A statement by the Ministry for Social Affairs (led by the Christian Democrat Ursula von der Leyen) said that the report was “largely incomprehensible and not supported by scientific facts”.

That is false on its face. The figures quoted by the UN commission are backed up by countless studies and reports. Almost every month there are new studies on the growing gulf between the rich and poor, and the extremely difficult conditions facing people who earn very little or who have been unemployed for a long time and live in poverty.

The figures mentioned by the UN report are based on official reports and studies, and in some cases have been overtaken by reality.

At the beginning of this month, new figures were published on pensions and pensioner poverty. According to the Ministry of Social Affairs, in the period from 2001 to 2010, pensions grew only by 0.82 percent per year on average, while the average inflation rate stood at 1.36 percent, and is rising.

Currently, about 400,000 people over 65 are dependent on the state for social assistance. It can be anticipated that the huge low-wage sector, which has been created in recent years, providing insecure, temporary working with intermittent spells of unemployment, has increased the number of older people at risk of poverty. It is not uncommon to see old people afflicted by poverty searching the trash bins in city centres or at railway stations for something of use or to eat.

This development has not occurred by chance or because various federal governments have not followed the recommendations of the UN in recent years or those of other social organisations and poverty researchers. This development was a conscious political aim and has been deliberately pursued.

Seven years ago, the Social Democratic Party-Green Party coalition government introduced the Hartz IV regulations against massive protests in the population, with the full intention of establishing a low-wage sector and precarious jobs. This was achieved by the new rules, which mean that after a year of unemployment at the most, the pressure is immense to accept any kind of work or run the risk of losing all social support.

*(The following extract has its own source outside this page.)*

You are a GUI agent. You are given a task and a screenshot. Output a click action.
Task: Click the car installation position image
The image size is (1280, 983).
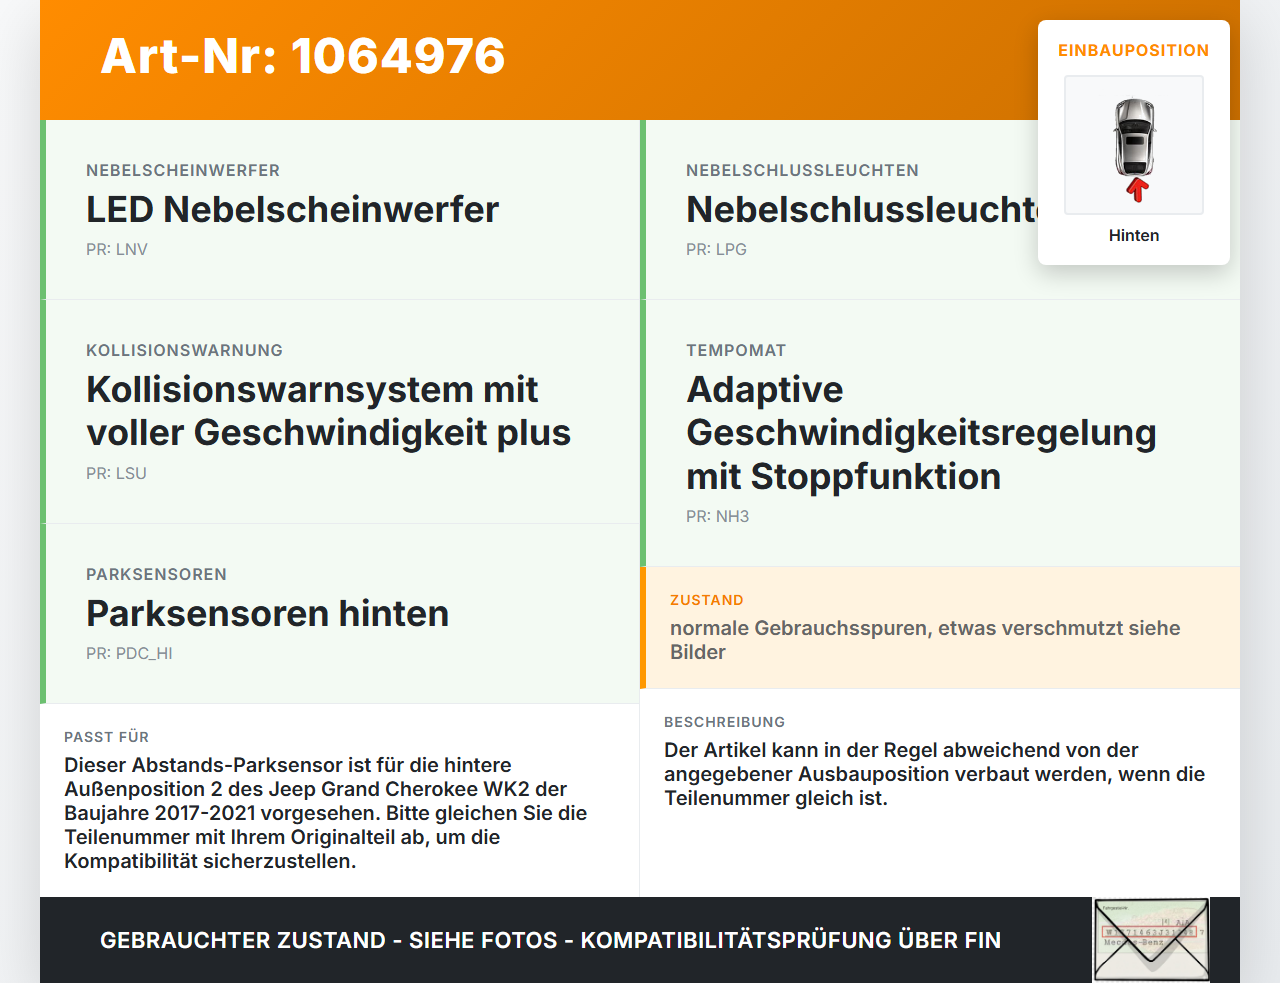1134,145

The actions of several governments in recent years, introducing a so-called “sustainability factor”, have continuously lowered pensions and raised the retirement age to 67. For those who are not able to work until they are 67 this equates to a further cut in their pension.

Although unemployment has fallen officially in recent months to below 3 million, the long-term unemployed and those in poor health struggle to find a job. Budget cuts mean that support and retraining for these people has fallen victim to the austerity measures. For example, the federal Ministry of Labour is cutting back some 40 percent of spending on workforce integration assistance by 2014. This corresponds to about €2.7 billion in cuts.

In Germany, as in all other countries, after the outbreak of the international financial and economic crisis in 2008, the government shelled out hundreds of billions of euros to save the banks and financial institutions that were in danger of collapse. But there is no money when it comes to social and cultural spending, education and health.

Further sharp cuts and austerity measures in all these areas have been announced or are already being implemented. All the social gains and rights fought for the working class in recent decades are at stake.

Those who are benefiting from this situation are also known. It is the rich and super-rich all over the world, who, despite the sharpest international economic crisis since the 1930s, are benefiting from the redistribution of social wealth from the bottom of society to those at the top.

According to the “World Wealth Report”, the assets of the wealthy in 2010 rose by almost 1 percent to a record high of $42.7 trillion. Their wealth has even exceeded the peak of $40.7 trillion reached in 2007 before the financial crisis. In Germany there are 924,000 millionaires, according to the study—an increase of 7.2 percent. Among the super-rich in Germany there are 839 households with wealth exceeding $100 million.